Author vstinner
Date 2013-06-10.23:05:49
py_setallocators-filename.patch: Here is a try to define an API providing the filename and line number of the C code. The Py_SetAllocators() API is unchanged:

PyAPI_FUNC(int) Py_SetAllocators(
    char api,
    void* (*malloc) (size_t size, void *user_data),
    void* (*realloc) (void *ptr, size_t size, void *user_data),
    void (*free) (void *ptr, void *user_data),
    void *user_data

If Python is compiled with -DPYMEM_TRACE_MALLOC, user_data is not the last parameter passed to Py_SetAllocators() but a pointer to a _PyMem_Trace structure:

typedef struct {
    void *data;
    /* NULL and -1 when unknown */
    const char *filename;
    int lineno;
} _PyMem_Trace;

The problem is that the module using Py_SetAllocators() must be compiled differently depending on PYMEM_TRACE_MALLOC. Example from pytracemalloc, modified for this patch:
    _PyMem_Trace *ctrace;
    trace_api_t *api;
    void *call_data;
    void *ptr;
    ctrace = (_PyMem_Trace *)data;
    api = (trace_api_t *)ctrace->data;
    ctrace->data = api->data;
    call_data = data;
    ctrace = NULL;
    api = (trace_api_t *)data;
    call_data = api->data;
    ptr = api->malloc(size, call_data);
I didn't like the "ctrace->data = api->data;" instruction: pytracemalloc modifies the input _PyMem_Trace structure.
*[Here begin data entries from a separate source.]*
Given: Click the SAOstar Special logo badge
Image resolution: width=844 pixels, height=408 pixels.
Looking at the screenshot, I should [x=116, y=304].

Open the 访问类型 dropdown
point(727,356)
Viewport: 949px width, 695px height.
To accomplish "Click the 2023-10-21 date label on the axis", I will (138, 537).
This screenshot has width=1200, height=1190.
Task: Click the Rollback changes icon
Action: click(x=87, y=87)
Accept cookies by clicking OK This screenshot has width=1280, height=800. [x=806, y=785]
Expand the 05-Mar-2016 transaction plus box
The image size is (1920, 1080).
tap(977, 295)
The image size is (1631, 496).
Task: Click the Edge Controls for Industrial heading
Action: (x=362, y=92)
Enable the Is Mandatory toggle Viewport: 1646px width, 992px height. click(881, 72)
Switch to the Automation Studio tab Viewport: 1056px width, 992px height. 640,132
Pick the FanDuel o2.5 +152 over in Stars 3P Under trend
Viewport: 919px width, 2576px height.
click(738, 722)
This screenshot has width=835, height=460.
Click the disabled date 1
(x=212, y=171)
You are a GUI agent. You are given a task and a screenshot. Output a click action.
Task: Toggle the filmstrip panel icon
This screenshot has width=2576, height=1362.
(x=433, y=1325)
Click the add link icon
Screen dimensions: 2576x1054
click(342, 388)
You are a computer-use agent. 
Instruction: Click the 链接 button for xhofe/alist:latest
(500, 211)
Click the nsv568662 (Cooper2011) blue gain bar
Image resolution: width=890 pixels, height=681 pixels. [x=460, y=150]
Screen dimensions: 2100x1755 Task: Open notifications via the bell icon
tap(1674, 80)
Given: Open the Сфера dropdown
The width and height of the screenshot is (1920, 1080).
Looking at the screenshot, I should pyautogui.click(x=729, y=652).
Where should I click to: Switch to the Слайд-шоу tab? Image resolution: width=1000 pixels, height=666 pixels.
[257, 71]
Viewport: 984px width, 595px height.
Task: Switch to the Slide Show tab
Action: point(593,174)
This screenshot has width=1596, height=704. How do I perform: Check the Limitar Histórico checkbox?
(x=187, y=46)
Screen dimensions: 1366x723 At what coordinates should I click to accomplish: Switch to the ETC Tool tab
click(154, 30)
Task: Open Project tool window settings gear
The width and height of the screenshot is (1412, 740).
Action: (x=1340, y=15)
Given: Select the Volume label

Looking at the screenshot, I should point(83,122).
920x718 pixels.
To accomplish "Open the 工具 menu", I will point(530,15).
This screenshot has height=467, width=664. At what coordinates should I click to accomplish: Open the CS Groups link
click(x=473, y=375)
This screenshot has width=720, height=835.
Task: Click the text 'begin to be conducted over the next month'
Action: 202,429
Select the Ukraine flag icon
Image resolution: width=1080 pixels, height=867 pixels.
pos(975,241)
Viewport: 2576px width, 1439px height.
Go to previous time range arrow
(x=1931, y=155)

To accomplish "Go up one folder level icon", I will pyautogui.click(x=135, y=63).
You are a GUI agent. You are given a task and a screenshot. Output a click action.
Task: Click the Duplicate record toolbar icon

pytracemalloc code is a little bit more complex, but "it works". pytracemalloc can reuse the filename and line number of the C module, or of the Python module. It can be configured at runtime. Example of output for the C module:
2013-06-11 00:36:30: Top 15 allocations per file and line (compared to 2013-06-11 00:36:25)
#1: Objects/dictobject.c:352: size=6 MiB (+4324 KiB), count=9818 (+7773), average=663 B
#2: Objects/unicodeobject.c:1085: size=6 MiB (+2987 KiB), count=61788 (+26197), average=111 B
#3: Objects/tupleobject.c:104: size=4054 KiB (+2176 KiB), count=44569 (+24316), average=93 B
#4: Objects/typeobject.c:770: size=2440 KiB (+1626 KiB), count=13906 (+10360), average=179 B
#5: Objects/bytesobject.c:107: size=2395 KiB (+1114 KiB), count=24846 (+11462), average=98 B
#6: Objects/funcobject.c:12: size=1709 KiB (+1103 KiB), count=11516 (+7431), average=152 B
#7: Objects/codeobject.c:117: size=1760 KiB (+871 KiB), count=11267 (+5578), average=160 B
#8: Objects/dictobject.c:399: size=784 KiB (+627 KiB), count=10040 (+8028), average=80 B
#9: Objects/listobject.c:159: size=420 KiB (+382 KiB), count=5386 (+4891), average=80 B
#10: Objects/frameobject.c:649: size=1705 KiB (+257 KiB), count=3374 (+505), average=517 B
#11: ???:?: size=388 KiB (+161 KiB), count=588 (+240), average=676 B
#12: Objects/weakrefobject.c:36: size=241 KiB (+138 KiB), count=2579 (+1482), average=96 B
#13: Objects/dictobject.c:420: size=135 KiB (+112 KiB), count=2031 (+1736), average=68 B
#14: Objects/classobject.c:59: size=109 KiB (+105 KiB), count=1400 (+1345), average=80 B
#15: Objects/unicodeobject.c:727: size=188 KiB (+86 KiB), count=1237 (+687), average=156 B
37 more: size=828 KiB (+315 KiB), count=8421 (+5281), average=100 B
Total Python memory: size=29 MiB (+16 MiB), count=212766 (+117312), average=145 B
Total process memory: size=68 MiB (+22 MiB) (ignore tracemalloc: 0 B)

I also had to modify the following GC functions to get more accurate information:

- _PyObject_GC_Malloc(size)
- _PyObject_GC_New(tp)
- _PyObject_GC_NewVar(tp, nitems)
- PyObject_GC_Del(op)

For example, PyTuple_New() calls PyObject_GC_NewVar() to allocate its memory. With my patch, you get "Objects/tupleobject.c:104" instead of a generic "Modules/gcmodule.c:1717".